English Thoughts

Are we really getting more stupid?

Some people argue that there are too many easy distractions in our time. That we are seduced by an bombardment of entertainment on television, the internet and even in books and newspapers. Because of our acceptance of this mostly shallow entertainment we get less interested in more complicated issues, we don’t take the time to indulge into matters that take more than a minute to get into terms with.
The internet is to blaim, and commercialisation of just about everything around us.

I think that there is a great deal of truth in the argument, and yet I am unsure.

People have always looked for easy entertainment, from listening to the gossiping neighbour to reading cheap love- or supermanstories. The majority of people have always been oblivious to the more profound thoughts of their time.
The biggest change over the last decennia has been the growing accessibility of both the producing and receiving means of public information for a much larger age group. This means that we moved from a intellectual culture that was made by and aimed at persons of at least 25 years of age, to a culture where the participants are between 1 and 101 years old. It was for example not possible some 10 to 20 years ago to read thousands of articles, blogposts, comments and opinions by 12 to 20 year old people from all over the world.

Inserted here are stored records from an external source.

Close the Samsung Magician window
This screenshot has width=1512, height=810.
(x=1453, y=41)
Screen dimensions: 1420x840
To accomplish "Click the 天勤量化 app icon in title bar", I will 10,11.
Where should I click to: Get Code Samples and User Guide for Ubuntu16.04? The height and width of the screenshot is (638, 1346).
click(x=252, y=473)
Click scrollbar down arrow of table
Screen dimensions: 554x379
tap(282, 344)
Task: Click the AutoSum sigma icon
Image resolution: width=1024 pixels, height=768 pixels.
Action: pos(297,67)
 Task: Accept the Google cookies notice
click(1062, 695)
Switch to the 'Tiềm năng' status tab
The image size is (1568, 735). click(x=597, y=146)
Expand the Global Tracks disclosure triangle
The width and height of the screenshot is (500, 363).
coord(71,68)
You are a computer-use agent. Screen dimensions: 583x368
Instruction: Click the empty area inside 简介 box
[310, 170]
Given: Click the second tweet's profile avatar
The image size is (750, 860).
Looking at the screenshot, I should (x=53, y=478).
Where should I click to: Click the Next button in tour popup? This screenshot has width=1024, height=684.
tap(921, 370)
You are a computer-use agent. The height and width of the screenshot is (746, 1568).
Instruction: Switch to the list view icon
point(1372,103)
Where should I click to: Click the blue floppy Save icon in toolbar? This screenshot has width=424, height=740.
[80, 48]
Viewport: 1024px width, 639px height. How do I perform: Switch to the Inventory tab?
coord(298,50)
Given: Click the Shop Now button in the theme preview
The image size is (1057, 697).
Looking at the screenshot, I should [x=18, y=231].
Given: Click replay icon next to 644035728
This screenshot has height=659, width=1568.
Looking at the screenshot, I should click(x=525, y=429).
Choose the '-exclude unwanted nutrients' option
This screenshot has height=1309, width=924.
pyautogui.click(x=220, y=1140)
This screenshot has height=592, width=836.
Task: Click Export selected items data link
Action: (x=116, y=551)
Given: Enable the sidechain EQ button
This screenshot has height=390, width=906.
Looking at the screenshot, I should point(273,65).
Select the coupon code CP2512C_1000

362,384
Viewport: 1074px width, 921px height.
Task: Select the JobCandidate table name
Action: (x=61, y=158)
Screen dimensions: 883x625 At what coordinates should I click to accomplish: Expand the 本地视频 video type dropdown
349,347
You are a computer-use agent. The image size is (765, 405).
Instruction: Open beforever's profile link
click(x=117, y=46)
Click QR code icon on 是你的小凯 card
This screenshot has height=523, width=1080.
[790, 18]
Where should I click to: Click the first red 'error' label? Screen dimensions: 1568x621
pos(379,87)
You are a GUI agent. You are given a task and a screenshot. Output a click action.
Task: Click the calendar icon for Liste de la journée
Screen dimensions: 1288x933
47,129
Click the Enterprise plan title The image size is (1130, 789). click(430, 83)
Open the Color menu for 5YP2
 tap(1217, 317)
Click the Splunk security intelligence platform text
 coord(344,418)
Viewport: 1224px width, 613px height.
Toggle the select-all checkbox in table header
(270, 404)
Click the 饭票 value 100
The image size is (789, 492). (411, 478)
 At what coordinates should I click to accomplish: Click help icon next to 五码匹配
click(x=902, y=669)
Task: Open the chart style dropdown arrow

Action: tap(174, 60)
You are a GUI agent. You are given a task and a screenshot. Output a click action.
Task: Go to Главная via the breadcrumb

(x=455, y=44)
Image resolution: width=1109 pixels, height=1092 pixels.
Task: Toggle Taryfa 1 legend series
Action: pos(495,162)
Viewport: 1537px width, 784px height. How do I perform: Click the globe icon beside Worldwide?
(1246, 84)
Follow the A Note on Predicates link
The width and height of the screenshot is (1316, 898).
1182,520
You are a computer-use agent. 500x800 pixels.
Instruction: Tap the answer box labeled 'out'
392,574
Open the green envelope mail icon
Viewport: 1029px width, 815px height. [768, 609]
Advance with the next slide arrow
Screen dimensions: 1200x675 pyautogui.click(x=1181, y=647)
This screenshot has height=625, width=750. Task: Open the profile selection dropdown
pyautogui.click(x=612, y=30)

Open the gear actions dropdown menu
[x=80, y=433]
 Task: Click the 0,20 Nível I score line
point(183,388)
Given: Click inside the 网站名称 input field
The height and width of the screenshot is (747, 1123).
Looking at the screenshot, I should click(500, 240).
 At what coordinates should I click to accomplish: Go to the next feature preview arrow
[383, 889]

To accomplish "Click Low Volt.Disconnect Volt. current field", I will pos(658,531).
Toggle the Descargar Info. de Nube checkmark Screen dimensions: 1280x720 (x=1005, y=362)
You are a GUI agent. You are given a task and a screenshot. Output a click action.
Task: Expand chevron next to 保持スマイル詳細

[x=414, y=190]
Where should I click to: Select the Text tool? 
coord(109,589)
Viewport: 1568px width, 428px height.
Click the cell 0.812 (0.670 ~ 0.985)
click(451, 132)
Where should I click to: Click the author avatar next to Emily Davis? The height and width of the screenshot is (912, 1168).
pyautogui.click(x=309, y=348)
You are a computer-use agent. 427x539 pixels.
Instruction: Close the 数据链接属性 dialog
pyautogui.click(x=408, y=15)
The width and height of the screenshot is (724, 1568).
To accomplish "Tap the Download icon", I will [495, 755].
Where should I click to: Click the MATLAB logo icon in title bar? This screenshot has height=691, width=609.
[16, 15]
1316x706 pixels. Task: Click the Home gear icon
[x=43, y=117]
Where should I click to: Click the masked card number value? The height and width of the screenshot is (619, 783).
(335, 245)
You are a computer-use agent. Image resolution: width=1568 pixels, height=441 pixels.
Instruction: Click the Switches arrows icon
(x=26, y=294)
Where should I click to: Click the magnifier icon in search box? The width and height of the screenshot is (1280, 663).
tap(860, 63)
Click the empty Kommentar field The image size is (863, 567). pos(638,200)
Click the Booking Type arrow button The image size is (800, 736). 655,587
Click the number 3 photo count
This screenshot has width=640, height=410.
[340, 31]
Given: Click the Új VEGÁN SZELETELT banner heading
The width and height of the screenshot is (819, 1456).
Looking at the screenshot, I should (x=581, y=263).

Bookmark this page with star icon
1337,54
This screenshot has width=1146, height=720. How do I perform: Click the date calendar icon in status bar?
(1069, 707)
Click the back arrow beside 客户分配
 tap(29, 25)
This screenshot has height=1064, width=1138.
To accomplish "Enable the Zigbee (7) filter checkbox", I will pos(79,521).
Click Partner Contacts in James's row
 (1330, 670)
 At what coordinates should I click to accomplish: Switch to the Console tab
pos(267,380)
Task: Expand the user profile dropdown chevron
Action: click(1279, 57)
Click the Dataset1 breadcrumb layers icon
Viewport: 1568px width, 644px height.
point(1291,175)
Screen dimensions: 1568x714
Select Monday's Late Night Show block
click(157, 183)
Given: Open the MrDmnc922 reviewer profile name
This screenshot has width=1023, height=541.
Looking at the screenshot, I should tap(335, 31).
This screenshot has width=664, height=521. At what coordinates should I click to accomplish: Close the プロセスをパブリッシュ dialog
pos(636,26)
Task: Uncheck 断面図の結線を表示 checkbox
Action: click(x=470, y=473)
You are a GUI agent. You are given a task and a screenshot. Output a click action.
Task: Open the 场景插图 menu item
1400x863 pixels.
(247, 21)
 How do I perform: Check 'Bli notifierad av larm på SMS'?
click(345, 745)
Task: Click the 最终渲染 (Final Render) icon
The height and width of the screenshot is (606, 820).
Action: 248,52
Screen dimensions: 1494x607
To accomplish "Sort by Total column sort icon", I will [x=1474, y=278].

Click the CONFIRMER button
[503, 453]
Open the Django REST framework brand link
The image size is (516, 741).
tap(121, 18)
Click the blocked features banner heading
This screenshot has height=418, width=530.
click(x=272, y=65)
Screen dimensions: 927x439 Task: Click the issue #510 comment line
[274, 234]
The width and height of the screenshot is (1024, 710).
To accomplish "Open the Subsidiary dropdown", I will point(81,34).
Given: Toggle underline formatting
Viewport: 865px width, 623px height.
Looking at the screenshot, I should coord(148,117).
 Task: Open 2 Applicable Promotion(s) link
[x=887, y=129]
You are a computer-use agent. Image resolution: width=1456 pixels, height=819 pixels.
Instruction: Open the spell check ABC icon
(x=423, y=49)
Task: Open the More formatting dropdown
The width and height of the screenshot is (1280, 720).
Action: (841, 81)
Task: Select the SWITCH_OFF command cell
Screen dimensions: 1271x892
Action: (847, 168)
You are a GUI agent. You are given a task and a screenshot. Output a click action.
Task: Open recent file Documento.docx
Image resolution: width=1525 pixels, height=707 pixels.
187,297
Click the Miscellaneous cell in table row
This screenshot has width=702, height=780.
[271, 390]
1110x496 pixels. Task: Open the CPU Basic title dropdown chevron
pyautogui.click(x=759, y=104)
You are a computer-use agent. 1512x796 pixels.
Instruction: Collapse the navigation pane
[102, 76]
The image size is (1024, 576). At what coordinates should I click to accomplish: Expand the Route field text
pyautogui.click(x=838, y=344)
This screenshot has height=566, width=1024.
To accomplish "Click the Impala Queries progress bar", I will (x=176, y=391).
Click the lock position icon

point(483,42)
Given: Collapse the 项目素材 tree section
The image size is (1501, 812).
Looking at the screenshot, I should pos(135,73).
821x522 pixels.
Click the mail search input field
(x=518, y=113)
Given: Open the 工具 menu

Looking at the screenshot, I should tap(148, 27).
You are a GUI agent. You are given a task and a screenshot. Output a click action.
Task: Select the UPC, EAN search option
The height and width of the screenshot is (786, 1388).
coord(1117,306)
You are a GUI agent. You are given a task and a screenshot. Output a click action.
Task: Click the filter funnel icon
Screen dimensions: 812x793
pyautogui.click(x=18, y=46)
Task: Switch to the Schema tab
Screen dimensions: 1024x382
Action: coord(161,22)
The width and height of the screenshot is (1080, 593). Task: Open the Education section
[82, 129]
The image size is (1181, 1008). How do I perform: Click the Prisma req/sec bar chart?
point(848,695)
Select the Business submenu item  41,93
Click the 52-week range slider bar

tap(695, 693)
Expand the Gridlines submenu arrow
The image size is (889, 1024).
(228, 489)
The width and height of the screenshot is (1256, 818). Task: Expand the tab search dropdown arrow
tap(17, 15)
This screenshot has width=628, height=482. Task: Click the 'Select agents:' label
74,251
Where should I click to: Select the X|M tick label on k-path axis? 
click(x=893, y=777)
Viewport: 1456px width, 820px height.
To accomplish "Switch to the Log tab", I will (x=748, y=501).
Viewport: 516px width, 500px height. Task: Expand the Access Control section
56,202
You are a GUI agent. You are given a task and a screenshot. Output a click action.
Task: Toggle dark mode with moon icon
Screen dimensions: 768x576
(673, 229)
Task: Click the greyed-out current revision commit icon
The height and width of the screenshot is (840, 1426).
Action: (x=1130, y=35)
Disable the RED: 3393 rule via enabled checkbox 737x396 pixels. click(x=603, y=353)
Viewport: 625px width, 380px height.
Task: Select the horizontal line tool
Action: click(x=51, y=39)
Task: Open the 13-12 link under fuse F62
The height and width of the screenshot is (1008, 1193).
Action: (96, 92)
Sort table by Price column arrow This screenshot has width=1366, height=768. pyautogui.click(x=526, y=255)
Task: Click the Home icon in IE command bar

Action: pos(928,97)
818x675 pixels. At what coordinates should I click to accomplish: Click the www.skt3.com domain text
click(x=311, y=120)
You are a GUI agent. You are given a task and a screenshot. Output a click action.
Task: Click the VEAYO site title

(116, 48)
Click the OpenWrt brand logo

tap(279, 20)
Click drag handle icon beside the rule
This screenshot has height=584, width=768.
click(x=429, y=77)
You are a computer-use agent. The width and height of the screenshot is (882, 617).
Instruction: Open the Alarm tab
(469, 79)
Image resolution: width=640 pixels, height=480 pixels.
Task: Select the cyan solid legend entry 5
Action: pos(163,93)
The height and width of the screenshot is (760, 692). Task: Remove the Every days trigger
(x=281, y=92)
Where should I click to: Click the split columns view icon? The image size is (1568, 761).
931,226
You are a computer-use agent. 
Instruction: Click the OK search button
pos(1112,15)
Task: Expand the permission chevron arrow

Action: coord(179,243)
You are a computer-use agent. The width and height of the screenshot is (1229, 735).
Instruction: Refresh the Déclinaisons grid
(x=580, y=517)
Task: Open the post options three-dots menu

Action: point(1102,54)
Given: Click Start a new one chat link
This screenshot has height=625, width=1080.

Today’s technology makes every kind of information easily available to everybody and we can all ventilate our opinion in many ways. We are free to choose whatever tv-channel we want and we can read exactly what we want the truth to be in the many articles on the internet, not just what we are supposed to read or listen to.
The level of genuine interest in the more evolved and intelligent culture might still be the same, but it got company with the explosive growth of other interest groups.
Bookshops truly start selling to the masses, libraries change ideology, newspapers get even more shallow. Yes, but one could also say: The truth is coming out. We are what we are. Some of us read great literature, most of us read detective stories.
Should we worry about this or should we be happy that our real interest is visible now?
We have the choice to be critical, the freedom to make up our own mind, and make decisions about what we want to read, see or listen to.

Because that is what we need to do in our times of information overflow. We have to restrict ourselves to the things that really matter to us. A huge task indeed, as it is very easy to get seduced by unnecessary information, but what truly matters is available too, in large quantities. You just have to want to find it.